PROBLEM REQUIREMENTS =
Reproduce the data shown below exactly.

SUPPLIED DATA =
::::

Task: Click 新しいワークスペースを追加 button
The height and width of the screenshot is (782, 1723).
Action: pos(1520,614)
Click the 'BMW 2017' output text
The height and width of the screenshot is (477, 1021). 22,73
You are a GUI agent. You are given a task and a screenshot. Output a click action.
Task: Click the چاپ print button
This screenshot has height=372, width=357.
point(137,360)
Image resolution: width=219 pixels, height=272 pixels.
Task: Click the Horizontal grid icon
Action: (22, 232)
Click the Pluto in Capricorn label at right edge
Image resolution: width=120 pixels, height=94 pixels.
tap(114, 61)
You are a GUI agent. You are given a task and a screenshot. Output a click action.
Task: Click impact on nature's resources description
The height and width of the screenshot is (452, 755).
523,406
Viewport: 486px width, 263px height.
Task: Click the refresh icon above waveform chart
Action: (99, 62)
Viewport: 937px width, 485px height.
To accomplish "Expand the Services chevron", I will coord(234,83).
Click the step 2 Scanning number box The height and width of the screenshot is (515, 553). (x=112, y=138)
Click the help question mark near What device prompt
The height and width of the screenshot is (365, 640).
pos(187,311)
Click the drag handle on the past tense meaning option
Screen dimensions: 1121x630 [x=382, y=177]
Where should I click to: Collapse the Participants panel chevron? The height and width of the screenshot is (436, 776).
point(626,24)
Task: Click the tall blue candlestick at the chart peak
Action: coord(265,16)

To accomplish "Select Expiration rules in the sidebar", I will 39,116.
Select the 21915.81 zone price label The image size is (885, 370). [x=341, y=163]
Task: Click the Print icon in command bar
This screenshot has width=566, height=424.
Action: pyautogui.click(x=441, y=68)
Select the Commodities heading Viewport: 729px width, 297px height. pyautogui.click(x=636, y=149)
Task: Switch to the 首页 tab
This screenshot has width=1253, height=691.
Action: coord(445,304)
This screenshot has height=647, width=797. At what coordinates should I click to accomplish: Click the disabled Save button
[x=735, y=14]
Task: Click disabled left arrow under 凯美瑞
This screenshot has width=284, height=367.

::::

OUTPUT FOR THIS TASK =
Task: Click 新しいワークスペースを追加 button
The height and width of the screenshot is (782, 1723).
Action: pos(1520,614)
Click the 'BMW 2017' output text
The height and width of the screenshot is (477, 1021). 22,73
You are a GUI agent. You are given a task and a screenshot. Output a click action.
Task: Click the چاپ print button
This screenshot has height=372, width=357.
point(137,360)
Image resolution: width=219 pixels, height=272 pixels.
Task: Click the Horizontal grid icon
Action: (22, 232)
Click the Pluto in Capricorn label at right edge
Image resolution: width=120 pixels, height=94 pixels.
tap(114, 61)
You are a GUI agent. You are given a task and a screenshot. Output a click action.
Task: Click impact on nature's resources description
The height and width of the screenshot is (452, 755).
523,406
Viewport: 486px width, 263px height.
Task: Click the refresh icon above waveform chart
Action: (99, 62)
Viewport: 937px width, 485px height.
To accomplish "Expand the Services chevron", I will coord(234,83).
Click the step 2 Scanning number box The height and width of the screenshot is (515, 553). (x=112, y=138)
Click the help question mark near What device prompt
The height and width of the screenshot is (365, 640).
pos(187,311)
Click the drag handle on the past tense meaning option
Screen dimensions: 1121x630 [x=382, y=177]
Where should I click to: Collapse the Participants panel chevron? The height and width of the screenshot is (436, 776).
point(626,24)
Task: Click the tall blue candlestick at the chart peak
Action: coord(265,16)

To accomplish "Select Expiration rules in the sidebar", I will 39,116.
Select the 21915.81 zone price label The image size is (885, 370). [x=341, y=163]
Task: Click the Print icon in command bar
This screenshot has width=566, height=424.
Action: pyautogui.click(x=441, y=68)
Select the Commodities heading Viewport: 729px width, 297px height. pyautogui.click(x=636, y=149)
Task: Switch to the 首页 tab
This screenshot has width=1253, height=691.
Action: coord(445,304)
This screenshot has height=647, width=797. At what coordinates should I click to accomplish: Click the disabled Save button
[x=735, y=14]
Task: Click disabled left arrow under 凯美瑞
This screenshot has width=284, height=367.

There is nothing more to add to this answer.